--- BEGIN ---

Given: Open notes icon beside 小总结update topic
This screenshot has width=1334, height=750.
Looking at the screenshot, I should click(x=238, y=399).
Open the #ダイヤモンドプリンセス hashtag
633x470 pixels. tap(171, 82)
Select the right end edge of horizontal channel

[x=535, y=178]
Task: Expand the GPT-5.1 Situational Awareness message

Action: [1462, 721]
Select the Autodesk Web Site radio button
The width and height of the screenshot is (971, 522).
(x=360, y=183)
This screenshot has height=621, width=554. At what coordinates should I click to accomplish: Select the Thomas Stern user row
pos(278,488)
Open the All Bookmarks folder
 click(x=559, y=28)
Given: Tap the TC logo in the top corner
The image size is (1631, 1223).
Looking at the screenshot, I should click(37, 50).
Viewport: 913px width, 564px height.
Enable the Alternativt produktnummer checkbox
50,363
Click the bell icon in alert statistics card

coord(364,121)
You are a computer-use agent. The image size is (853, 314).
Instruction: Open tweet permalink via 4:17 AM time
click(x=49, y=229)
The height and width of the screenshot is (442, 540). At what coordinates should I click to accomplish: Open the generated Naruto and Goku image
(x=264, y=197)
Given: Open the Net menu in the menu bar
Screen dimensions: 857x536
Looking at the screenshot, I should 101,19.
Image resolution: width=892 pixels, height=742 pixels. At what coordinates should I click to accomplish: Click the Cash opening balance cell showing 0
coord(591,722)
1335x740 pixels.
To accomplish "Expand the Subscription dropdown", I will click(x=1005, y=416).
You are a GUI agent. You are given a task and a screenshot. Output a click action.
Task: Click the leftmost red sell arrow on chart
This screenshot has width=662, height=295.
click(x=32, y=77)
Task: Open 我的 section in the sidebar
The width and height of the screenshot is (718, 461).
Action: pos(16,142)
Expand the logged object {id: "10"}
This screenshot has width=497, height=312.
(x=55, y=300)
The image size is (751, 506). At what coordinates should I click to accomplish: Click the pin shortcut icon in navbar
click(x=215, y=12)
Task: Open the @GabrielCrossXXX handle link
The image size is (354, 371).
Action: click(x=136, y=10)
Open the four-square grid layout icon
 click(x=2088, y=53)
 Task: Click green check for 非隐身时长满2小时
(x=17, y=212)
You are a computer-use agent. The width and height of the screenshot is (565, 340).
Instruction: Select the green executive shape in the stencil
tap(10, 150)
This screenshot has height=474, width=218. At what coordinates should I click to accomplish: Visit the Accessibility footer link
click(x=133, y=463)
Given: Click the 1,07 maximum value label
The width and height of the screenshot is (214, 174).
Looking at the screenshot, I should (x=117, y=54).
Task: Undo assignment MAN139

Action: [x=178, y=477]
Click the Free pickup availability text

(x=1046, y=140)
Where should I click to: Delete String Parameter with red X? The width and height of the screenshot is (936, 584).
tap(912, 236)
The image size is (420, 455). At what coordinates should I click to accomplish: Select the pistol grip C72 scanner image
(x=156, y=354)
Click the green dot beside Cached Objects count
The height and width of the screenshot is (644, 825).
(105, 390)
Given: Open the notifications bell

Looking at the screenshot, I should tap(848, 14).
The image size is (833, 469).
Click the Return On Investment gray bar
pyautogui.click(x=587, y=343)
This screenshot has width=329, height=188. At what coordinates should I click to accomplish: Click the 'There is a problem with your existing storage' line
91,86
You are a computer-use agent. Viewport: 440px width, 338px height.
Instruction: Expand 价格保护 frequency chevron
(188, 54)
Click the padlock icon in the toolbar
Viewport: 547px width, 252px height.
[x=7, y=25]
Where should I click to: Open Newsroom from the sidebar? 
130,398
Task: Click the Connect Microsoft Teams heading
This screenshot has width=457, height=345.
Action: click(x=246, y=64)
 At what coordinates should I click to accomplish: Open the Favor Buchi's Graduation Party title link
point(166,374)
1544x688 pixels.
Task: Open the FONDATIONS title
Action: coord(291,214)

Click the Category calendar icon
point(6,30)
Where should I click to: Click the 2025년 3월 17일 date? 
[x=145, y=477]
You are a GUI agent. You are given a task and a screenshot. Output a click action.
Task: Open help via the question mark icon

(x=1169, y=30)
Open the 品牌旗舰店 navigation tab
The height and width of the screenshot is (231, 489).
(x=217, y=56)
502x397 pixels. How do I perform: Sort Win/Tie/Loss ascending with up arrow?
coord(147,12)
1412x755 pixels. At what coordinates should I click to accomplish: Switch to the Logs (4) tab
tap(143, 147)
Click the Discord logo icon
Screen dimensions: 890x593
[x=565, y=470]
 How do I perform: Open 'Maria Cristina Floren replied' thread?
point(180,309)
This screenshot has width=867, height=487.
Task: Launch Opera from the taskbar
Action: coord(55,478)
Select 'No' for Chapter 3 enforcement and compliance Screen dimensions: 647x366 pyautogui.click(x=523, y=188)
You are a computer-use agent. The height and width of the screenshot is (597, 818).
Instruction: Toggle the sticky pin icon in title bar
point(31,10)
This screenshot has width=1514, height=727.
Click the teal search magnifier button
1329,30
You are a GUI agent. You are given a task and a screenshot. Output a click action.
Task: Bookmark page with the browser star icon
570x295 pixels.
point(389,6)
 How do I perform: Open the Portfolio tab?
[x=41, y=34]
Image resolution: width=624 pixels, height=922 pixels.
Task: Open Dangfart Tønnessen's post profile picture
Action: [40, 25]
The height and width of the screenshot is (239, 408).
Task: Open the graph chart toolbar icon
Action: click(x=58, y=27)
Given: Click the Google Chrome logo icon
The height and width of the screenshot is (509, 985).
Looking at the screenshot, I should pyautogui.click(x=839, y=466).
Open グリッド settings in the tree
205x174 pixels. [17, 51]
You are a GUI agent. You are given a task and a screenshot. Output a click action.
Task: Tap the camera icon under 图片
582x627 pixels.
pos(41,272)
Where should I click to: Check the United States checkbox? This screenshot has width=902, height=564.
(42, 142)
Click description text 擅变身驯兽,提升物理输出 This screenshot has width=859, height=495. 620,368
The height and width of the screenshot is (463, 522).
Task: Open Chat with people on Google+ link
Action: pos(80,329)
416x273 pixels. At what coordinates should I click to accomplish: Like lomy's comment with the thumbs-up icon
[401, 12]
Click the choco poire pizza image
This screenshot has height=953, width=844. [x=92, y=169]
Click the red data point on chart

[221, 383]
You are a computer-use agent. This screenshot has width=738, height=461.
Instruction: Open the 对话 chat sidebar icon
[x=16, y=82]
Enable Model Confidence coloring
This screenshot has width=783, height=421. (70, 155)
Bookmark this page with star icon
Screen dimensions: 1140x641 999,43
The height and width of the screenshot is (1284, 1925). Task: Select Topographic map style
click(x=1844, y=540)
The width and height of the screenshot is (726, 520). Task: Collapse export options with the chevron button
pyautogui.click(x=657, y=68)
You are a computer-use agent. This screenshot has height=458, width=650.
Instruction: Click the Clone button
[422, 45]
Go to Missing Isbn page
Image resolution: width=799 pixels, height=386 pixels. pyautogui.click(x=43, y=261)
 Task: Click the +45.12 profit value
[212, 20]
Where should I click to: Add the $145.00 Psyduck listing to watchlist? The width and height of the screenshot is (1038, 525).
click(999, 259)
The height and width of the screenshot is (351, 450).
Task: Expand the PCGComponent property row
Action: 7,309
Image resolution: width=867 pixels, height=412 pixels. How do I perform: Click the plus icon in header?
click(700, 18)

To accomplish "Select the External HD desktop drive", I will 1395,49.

--- END ---

» What the task requires
Turn this data into a numbered list, one line per item, and leave out the blank lines. Cover all of it.

» Reply to the task
1. Given: Open notes icon beside 小总结update topic
2. This screenshot has width=1334, height=750.
3. Looking at the screenshot, I should click(x=238, y=399).
4. Open the #ダイヤモンドプリンセス hashtag
5. 633x470 pixels. tap(171, 82)
6. Select the right end edge of horizontal channel
7. [x=535, y=178]
8. Task: Expand the GPT-5.1 Situational Awareness message
9. Action: [1462, 721]
10. Select the Autodesk Web Site radio button
11. The width and height of the screenshot is (971, 522).
12. (x=360, y=183)
13. This screenshot has height=621, width=554. At what coordinates should I click to accomplish: Select the Thomas Stern user row
14. pos(278,488)
15. Open the All Bookmarks folder
16.  click(x=559, y=28)
17. Given: Tap the TC logo in the top corner
18. The image size is (1631, 1223).
19. Looking at the screenshot, I should click(37, 50).
20. Viewport: 913px width, 564px height.
21. Enable the Alternativt produktnummer checkbox
22. 50,363
23. Click the bell icon in alert statistics card
24. coord(364,121)
25. You are a computer-use agent. The image size is (853, 314).
26. Instruction: Open tweet permalink via 4:17 AM time
27. click(x=49, y=229)
28. The height and width of the screenshot is (442, 540). At what coordinates should I click to accomplish: Open the generated Naruto and Goku image
29. (x=264, y=197)
30. Given: Open the Net menu in the menu bar
31. Screen dimensions: 857x536
32. Looking at the screenshot, I should 101,19.
33. Image resolution: width=892 pixels, height=742 pixels. At what coordinates should I click to accomplish: Click the Cash opening balance cell showing 0
34. coord(591,722)
35. 1335x740 pixels.
36. To accomplish "Expand the Subscription dropdown", I will click(x=1005, y=416).
37. You are a GUI agent. You are given a task and a screenshot. Output a click action.
38. Task: Click the leftmost red sell arrow on chart
39. This screenshot has width=662, height=295.
40. click(x=32, y=77)
41. Task: Open 我的 section in the sidebar
42. The width and height of the screenshot is (718, 461).
43. Action: pos(16,142)
44. Expand the logged object {id: "10"}
45. This screenshot has width=497, height=312.
46. (x=55, y=300)
47. The image size is (751, 506). At what coordinates should I click to accomplish: Click the pin shortcut icon in navbar
48. click(x=215, y=12)
49. Task: Open the @GabrielCrossXXX handle link
50. The image size is (354, 371).
51. Action: click(x=136, y=10)
52. Open the four-square grid layout icon
53.  click(x=2088, y=53)
54.  Task: Click green check for 非隐身时长满2小时
55. (x=17, y=212)
56. You are a computer-use agent. The width and height of the screenshot is (565, 340).
57. Instruction: Select the green executive shape in the stencil
58. tap(10, 150)
59. This screenshot has height=474, width=218. At what coordinates should I click to accomplish: Visit the Accessibility footer link
60. click(x=133, y=463)
61. Given: Click the 1,07 maximum value label
62. The width and height of the screenshot is (214, 174).
63. Looking at the screenshot, I should (x=117, y=54).
64. Task: Undo assignment MAN139
65. Action: [x=178, y=477]
66. Click the Free pickup availability text
67. (x=1046, y=140)
68. Where should I click to: Delete String Parameter with red X? The width and height of the screenshot is (936, 584).
69. tap(912, 236)
70. The image size is (420, 455). At what coordinates should I click to accomplish: Select the pistol grip C72 scanner image
71. (x=156, y=354)
72. Click the green dot beside Cached Objects count
73. The height and width of the screenshot is (644, 825).
74. (105, 390)
75. Given: Open the notifications bell
76. Looking at the screenshot, I should tap(848, 14).
77. The image size is (833, 469).
78. Click the Return On Investment gray bar
79. pyautogui.click(x=587, y=343)
80. This screenshot has width=329, height=188. At what coordinates should I click to accomplish: Click the 'There is a problem with your existing storage' line
81. 91,86
82. You are a computer-use agent. Viewport: 440px width, 338px height.
83. Instruction: Expand 价格保护 frequency chevron
84. (188, 54)
85. Click the padlock icon in the toolbar
86. Viewport: 547px width, 252px height.
87. [x=7, y=25]
88. Where should I click to: Open Newsroom from the sidebar? 
89. 130,398
90. Task: Click the Connect Microsoft Teams heading
91. This screenshot has width=457, height=345.
92. Action: click(x=246, y=64)
93.  At what coordinates should I click to accomplish: Open the Favor Buchi's Graduation Party title link
94. point(166,374)
95. 1544x688 pixels.
96. Task: Open the FONDATIONS title
97. Action: coord(291,214)
98. Click the Category calendar icon
99. point(6,30)
100. Where should I click to: Click the 2025년 3월 17일 date? 
101. [x=145, y=477]
102. You are a GUI agent. You are given a task and a screenshot. Output a click action.
103. Task: Open help via the question mark icon
104. (x=1169, y=30)
105. Open the 品牌旗舰店 navigation tab
106. The height and width of the screenshot is (231, 489).
107. (x=217, y=56)
108. 502x397 pixels. How do I perform: Sort Win/Tie/Loss ascending with up arrow?
109. coord(147,12)
110. 1412x755 pixels. At what coordinates should I click to accomplish: Switch to the Logs (4) tab
111. tap(143, 147)
112. Click the Discord logo icon
113. Screen dimensions: 890x593
114. [x=565, y=470]
115.  How do I perform: Open 'Maria Cristina Floren replied' thread?
116. point(180,309)
117. This screenshot has width=867, height=487.
118. Task: Launch Opera from the taskbar
119. Action: coord(55,478)
120. Select 'No' for Chapter 3 enforcement and compliance Screen dimensions: 647x366 pyautogui.click(x=523, y=188)
121. You are a computer-use agent. The height and width of the screenshot is (597, 818).
122. Instruction: Toggle the sticky pin icon in title bar
123. point(31,10)
124. This screenshot has width=1514, height=727.
125. Click the teal search magnifier button
126. 1329,30
127. You are a GUI agent. You are given a task and a screenshot. Output a click action.
128. Task: Bookmark page with the browser star icon
129. 570x295 pixels.
130. point(389,6)
131.  How do I perform: Open the Portfolio tab?
132. [x=41, y=34]
133. Image resolution: width=624 pixels, height=922 pixels.
134. Task: Open Dangfart Tønnessen's post profile picture
135. Action: [40, 25]
136. The height and width of the screenshot is (239, 408).
137. Task: Open the graph chart toolbar icon
138. Action: click(x=58, y=27)
139. Given: Click the Google Chrome logo icon
140. The height and width of the screenshot is (509, 985).
141. Looking at the screenshot, I should pyautogui.click(x=839, y=466).
142. Open グリッド settings in the tree
143. 205x174 pixels. [17, 51]
144. You are a GUI agent. You are given a task and a screenshot. Output a click action.
145. Task: Tap the camera icon under 图片
146. 582x627 pixels.
147. pos(41,272)
148. Where should I click to: Check the United States checkbox? This screenshot has width=902, height=564.
149. (42, 142)
150. Click description text 擅变身驯兽,提升物理输出 This screenshot has width=859, height=495. 620,368
151. The height and width of the screenshot is (463, 522).
152. Task: Open Chat with people on Google+ link
153. Action: pos(80,329)
154. 416x273 pixels. At what coordinates should I click to accomplish: Like lomy's comment with the thumbs-up icon
155. [401, 12]
156. Click the choco poire pizza image
157. This screenshot has height=953, width=844. [x=92, y=169]
158. Click the red data point on chart
159. [221, 383]
160. You are a computer-use agent. This screenshot has width=738, height=461.
161. Instruction: Open the 对话 chat sidebar icon
162. [x=16, y=82]
163. Enable Model Confidence coloring
164. This screenshot has width=783, height=421. (70, 155)
165. Bookmark this page with star icon
166. Screen dimensions: 1140x641 999,43
167. The height and width of the screenshot is (1284, 1925). Task: Select Topographic map style
168. click(x=1844, y=540)
169. The width and height of the screenshot is (726, 520). Task: Collapse export options with the chevron button
170. pyautogui.click(x=657, y=68)
171. You are a computer-use agent. This screenshot has height=458, width=650.
172. Instruction: Click the Clone button
173. [422, 45]
174. Go to Missing Isbn page
175. Image resolution: width=799 pixels, height=386 pixels. pyautogui.click(x=43, y=261)
176.  Task: Click the +45.12 profit value
177. [212, 20]
178. Where should I click to: Add the $145.00 Psyduck listing to watchlist? The width and height of the screenshot is (1038, 525).
179. click(999, 259)
180. The height and width of the screenshot is (351, 450).
181. Task: Expand the PCGComponent property row
182. Action: 7,309
183. Image resolution: width=867 pixels, height=412 pixels. How do I perform: Click the plus icon in header?
184. click(700, 18)
185. To accomplish "Select the External HD desktop drive", I will 1395,49.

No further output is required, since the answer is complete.